-------- Supplied records --------

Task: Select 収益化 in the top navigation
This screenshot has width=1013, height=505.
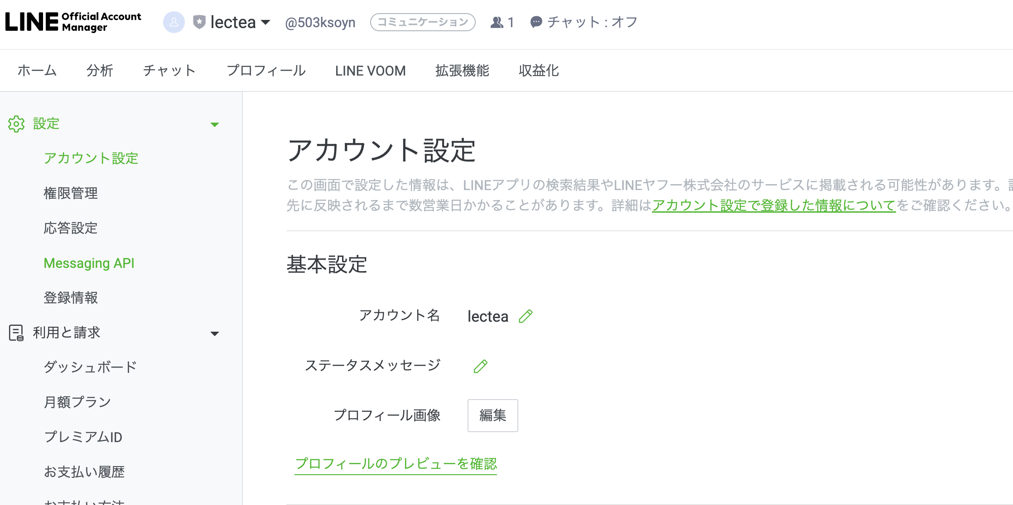Action: pos(539,71)
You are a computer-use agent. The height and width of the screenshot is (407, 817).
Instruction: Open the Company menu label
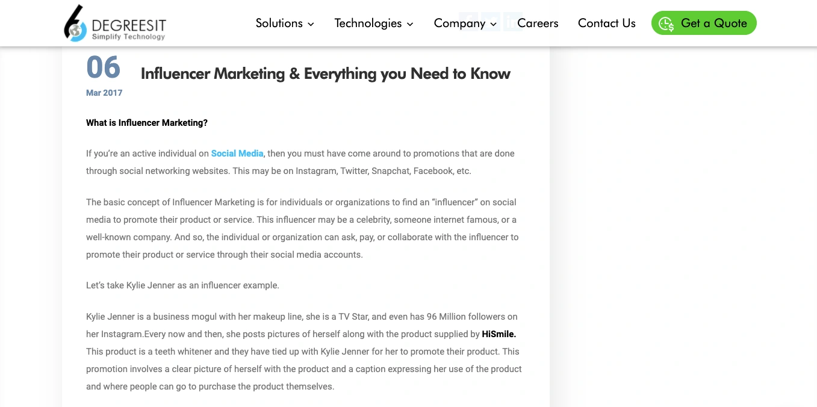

--------

Every line of the listing is to be repeated exactly, and the pictures are to be dropped.

## Solution to this problem
Task: Select 収益化 in the top navigation
This screenshot has width=1013, height=505.
Action: pos(539,71)
You are a computer-use agent. The height and width of the screenshot is (407, 817).
Instruction: Open the Company menu label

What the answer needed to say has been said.